SBACV alerta para os riscos de doença vascular

Problema pode causar gangrena ou até amputação de membros inferiores

Por O Dia

Doença afeta entre 10 a 25% da população acima de 55 anos no país
Doença afeta entre 10 a 25% da população acima de 55 anos no país -

Rio - O Dia Nacional de Prevenção da Doença Vascular Periférica é no próximo sábado. A doença arterial obstrutiva periférica (DAOP) acomete as artérias, que são os vasos que levam o sangue do coração para os órgãos e tecidos, principalmente nos membros inferiores. A aterosclerose é a causa mais comum da DAOP, caracterizada pela dificuldade de passagem de sangue devido a placas de gordura e outros elementos depositados na parede das artérias ou pela própria degeneração da parede do vaso ao longo dos anos. Ela pode causar ainda problemas cardiovasculares como o infarto do miocárdio e Acidente Vascular Cerebral (AVC). Estimativas apontam uma prevalência de 10 a 25% na população acima de 55 anos, sendo que aumenta com a idade.

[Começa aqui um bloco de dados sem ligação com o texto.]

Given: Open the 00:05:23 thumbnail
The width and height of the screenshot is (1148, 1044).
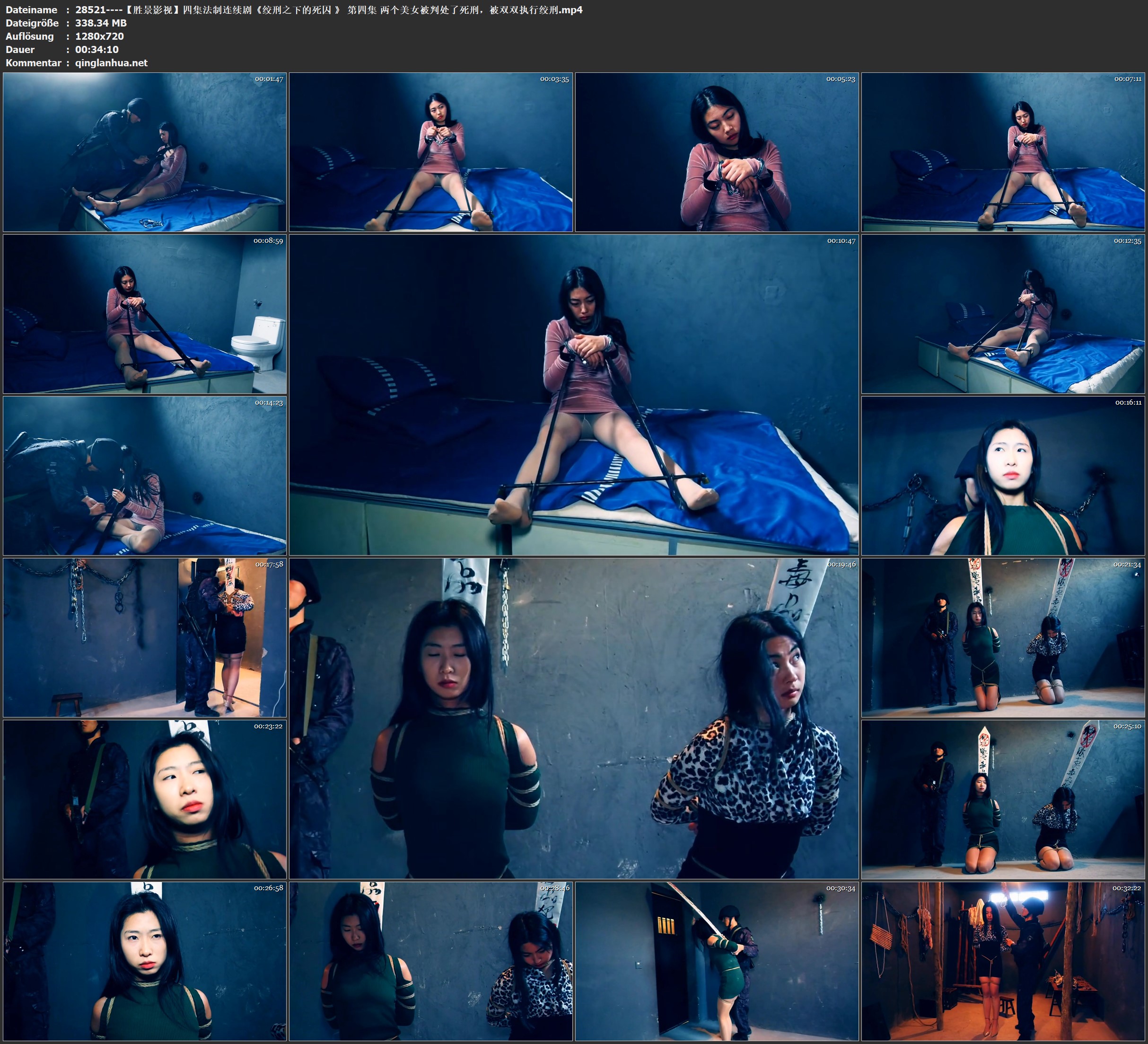Looking at the screenshot, I should coord(716,152).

A Sociedade Brasileira de Angiologia e de Cirurgia Vascular (SBACV) aproveita a data para alertar sobre a importância do diagnóstico precoce, visto que o problema pode causar gangrena ou até amputação de membros inferiores. “Os fatores de risco para a DAOP são tabagismo, sedentarismo, obesidade, diabetes, hipertensão e colesterol alto. Por isso é importante a avaliação do Angiologista ou Cirurgião Vascular, pois com o diagnóstico precoce é possível tratar e evitar complicações”, afirma o presidente da SBACV, Roberto Sacilotto.

Os pacientes que apresentam a doença arterial obstrutiva periférica iniciam os sintomas queixando-se de dores nas panturrilhas quando andam determinadas distâncias e que melhoram quando interrompem a marcha, é a chamada claudicação intermitente - um alerta de que a circulação pode não estar normal. Em estágio avançado, a pessoa pode sentir dor nos membros inferiores, mesmo em repouso, frialdade nas perna, formigamento e dormência e apresentar lesões necróticas (tecido sem recuperação, escuros) em dedos dos pés. Além de um exame clínico minucioso, a utilização de exames como o ultrassom Doppler também pode confirmar o diagnóstico.

Tratamentos

Na fase em que o paciente apresenta dor quando caminha (claudicação intermitente), medidas clínicas e orientações como suspender o uso de cigarros, controlar a pressão alta, colesterol elevado e diabetes devem ser iniciados de imediato, além de estimular o hábito de caminhar aumentando assim a formação de novos vasos que irão compensar aqueles obstruídos.

“Nos casos de doença avançada, com o aparecimento de necroses nas extremidades dos dedos dos pés, há a necessidade de procedimentos cirúrgicos que podem ser iniciados pela Angioplastia (dilatação do vaso com balões e stents) até cirurgias maiores como a ponte de veia safena, que seria a substituição do local obstruído da artéria por veia safena do próprio paciente fazendo uma derivação em ponte. São procedimentos que cicatrizam as lesões e feridas e o levam ao salvamento da perna”, explica Sacilotto.